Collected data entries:

______

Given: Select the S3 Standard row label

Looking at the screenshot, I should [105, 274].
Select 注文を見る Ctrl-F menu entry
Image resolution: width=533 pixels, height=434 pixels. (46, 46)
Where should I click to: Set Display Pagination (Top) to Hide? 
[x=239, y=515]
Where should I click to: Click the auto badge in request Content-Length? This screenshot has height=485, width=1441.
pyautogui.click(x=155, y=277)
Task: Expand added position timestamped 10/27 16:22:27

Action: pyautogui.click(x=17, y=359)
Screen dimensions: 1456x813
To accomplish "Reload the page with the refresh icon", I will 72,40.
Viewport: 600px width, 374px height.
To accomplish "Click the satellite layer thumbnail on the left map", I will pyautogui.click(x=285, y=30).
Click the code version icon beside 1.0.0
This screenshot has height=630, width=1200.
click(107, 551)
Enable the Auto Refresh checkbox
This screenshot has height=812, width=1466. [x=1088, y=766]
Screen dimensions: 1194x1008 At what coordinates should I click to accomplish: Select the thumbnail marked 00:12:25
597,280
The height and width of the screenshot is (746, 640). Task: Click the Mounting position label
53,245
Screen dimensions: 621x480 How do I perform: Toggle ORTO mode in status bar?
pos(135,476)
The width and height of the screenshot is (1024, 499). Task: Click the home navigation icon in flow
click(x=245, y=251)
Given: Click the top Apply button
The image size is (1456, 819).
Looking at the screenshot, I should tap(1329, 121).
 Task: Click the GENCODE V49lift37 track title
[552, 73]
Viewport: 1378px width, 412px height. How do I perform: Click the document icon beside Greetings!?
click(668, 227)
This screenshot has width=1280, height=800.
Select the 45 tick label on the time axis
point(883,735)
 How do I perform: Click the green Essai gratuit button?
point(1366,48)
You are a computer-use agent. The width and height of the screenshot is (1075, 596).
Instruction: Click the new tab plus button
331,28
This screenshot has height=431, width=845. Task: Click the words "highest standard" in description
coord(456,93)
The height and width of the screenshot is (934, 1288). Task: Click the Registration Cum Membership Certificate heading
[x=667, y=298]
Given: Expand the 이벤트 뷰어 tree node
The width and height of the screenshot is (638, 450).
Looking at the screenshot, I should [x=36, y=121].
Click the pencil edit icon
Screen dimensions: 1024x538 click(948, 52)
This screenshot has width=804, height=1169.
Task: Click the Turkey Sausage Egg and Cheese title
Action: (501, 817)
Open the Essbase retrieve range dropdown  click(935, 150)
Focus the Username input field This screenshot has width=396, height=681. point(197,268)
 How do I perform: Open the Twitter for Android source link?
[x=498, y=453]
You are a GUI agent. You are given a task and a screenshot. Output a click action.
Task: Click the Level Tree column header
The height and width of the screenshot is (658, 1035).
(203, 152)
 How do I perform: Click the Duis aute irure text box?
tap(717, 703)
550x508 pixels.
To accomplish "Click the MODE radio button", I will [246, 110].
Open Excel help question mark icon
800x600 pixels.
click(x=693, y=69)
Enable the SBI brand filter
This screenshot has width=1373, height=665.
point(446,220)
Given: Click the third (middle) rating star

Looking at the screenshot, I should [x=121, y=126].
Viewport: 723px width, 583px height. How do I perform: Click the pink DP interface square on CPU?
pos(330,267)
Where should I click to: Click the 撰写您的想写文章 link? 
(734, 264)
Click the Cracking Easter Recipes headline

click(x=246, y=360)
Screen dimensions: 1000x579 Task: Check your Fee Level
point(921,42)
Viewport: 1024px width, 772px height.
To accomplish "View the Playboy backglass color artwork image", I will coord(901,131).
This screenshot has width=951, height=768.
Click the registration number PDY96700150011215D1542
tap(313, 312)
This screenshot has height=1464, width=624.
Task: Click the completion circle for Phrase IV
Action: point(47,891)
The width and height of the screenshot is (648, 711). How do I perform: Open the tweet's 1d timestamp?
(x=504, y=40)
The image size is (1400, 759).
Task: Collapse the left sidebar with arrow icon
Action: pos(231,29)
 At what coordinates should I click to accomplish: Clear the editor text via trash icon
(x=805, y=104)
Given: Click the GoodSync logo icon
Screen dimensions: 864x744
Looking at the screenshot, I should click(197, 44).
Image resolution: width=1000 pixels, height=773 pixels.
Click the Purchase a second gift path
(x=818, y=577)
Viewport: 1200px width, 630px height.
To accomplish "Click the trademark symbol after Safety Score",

______

## TASK DESCRIPTION
Your response needs to restate the lines above exactly.

## WRITTEN SOLUTION
Given: Select the S3 Standard row label

Looking at the screenshot, I should [105, 274].
Select 注文を見る Ctrl-F menu entry
Image resolution: width=533 pixels, height=434 pixels. (46, 46)
Where should I click to: Set Display Pagination (Top) to Hide? 
[x=239, y=515]
Where should I click to: Click the auto badge in request Content-Length? This screenshot has height=485, width=1441.
pyautogui.click(x=155, y=277)
Task: Expand added position timestamped 10/27 16:22:27

Action: pyautogui.click(x=17, y=359)
Screen dimensions: 1456x813
To accomplish "Reload the page with the refresh icon", I will 72,40.
Viewport: 600px width, 374px height.
To accomplish "Click the satellite layer thumbnail on the left map", I will pyautogui.click(x=285, y=30).
Click the code version icon beside 1.0.0
This screenshot has height=630, width=1200.
click(107, 551)
Enable the Auto Refresh checkbox
This screenshot has height=812, width=1466. [x=1088, y=766]
Screen dimensions: 1194x1008 At what coordinates should I click to accomplish: Select the thumbnail marked 00:12:25
597,280
The height and width of the screenshot is (746, 640). Task: Click the Mounting position label
53,245
Screen dimensions: 621x480 How do I perform: Toggle ORTO mode in status bar?
pos(135,476)
The width and height of the screenshot is (1024, 499). Task: Click the home navigation icon in flow
click(x=245, y=251)
Given: Click the top Apply button
The image size is (1456, 819).
Looking at the screenshot, I should tap(1329, 121).
 Task: Click the GENCODE V49lift37 track title
[552, 73]
Viewport: 1378px width, 412px height. How do I perform: Click the document icon beside Greetings!?
click(668, 227)
This screenshot has width=1280, height=800.
Select the 45 tick label on the time axis
point(883,735)
 How do I perform: Click the green Essai gratuit button?
point(1366,48)
You are a computer-use agent. The width and height of the screenshot is (1075, 596).
Instruction: Click the new tab plus button
331,28
This screenshot has height=431, width=845. Task: Click the words "highest standard" in description
coord(456,93)
The height and width of the screenshot is (934, 1288). Task: Click the Registration Cum Membership Certificate heading
[x=667, y=298]
Given: Expand the 이벤트 뷰어 tree node
The width and height of the screenshot is (638, 450).
Looking at the screenshot, I should [x=36, y=121].
Click the pencil edit icon
Screen dimensions: 1024x538 click(948, 52)
This screenshot has width=804, height=1169.
Task: Click the Turkey Sausage Egg and Cheese title
Action: (501, 817)
Open the Essbase retrieve range dropdown  click(935, 150)
Focus the Username input field This screenshot has width=396, height=681. point(197,268)
 How do I perform: Open the Twitter for Android source link?
[x=498, y=453]
You are a GUI agent. You are given a task and a screenshot. Output a click action.
Task: Click the Level Tree column header
The height and width of the screenshot is (658, 1035).
(203, 152)
 How do I perform: Click the Duis aute irure text box?
tap(717, 703)
550x508 pixels.
To accomplish "Click the MODE radio button", I will [246, 110].
Open Excel help question mark icon
800x600 pixels.
click(x=693, y=69)
Enable the SBI brand filter
This screenshot has width=1373, height=665.
point(446,220)
Given: Click the third (middle) rating star

Looking at the screenshot, I should [x=121, y=126].
Viewport: 723px width, 583px height. How do I perform: Click the pink DP interface square on CPU?
pos(330,267)
Where should I click to: Click the 撰写您的想写文章 link? 
(734, 264)
Click the Cracking Easter Recipes headline

click(x=246, y=360)
Screen dimensions: 1000x579 Task: Check your Fee Level
point(921,42)
Viewport: 1024px width, 772px height.
To accomplish "View the Playboy backglass color artwork image", I will coord(901,131).
This screenshot has width=951, height=768.
Click the registration number PDY96700150011215D1542
tap(313, 312)
This screenshot has height=1464, width=624.
Task: Click the completion circle for Phrase IV
Action: point(47,891)
The width and height of the screenshot is (648, 711). How do I perform: Open the tweet's 1d timestamp?
(x=504, y=40)
The image size is (1400, 759).
Task: Collapse the left sidebar with arrow icon
Action: pos(231,29)
 At what coordinates should I click to accomplish: Clear the editor text via trash icon
(x=805, y=104)
Given: Click the GoodSync logo icon
Screen dimensions: 864x744
Looking at the screenshot, I should click(197, 44).
Image resolution: width=1000 pixels, height=773 pixels.
Click the Purchase a second gift path
(x=818, y=577)
Viewport: 1200px width, 630px height.
To accomplish "Click the trademark symbol after Safety Score",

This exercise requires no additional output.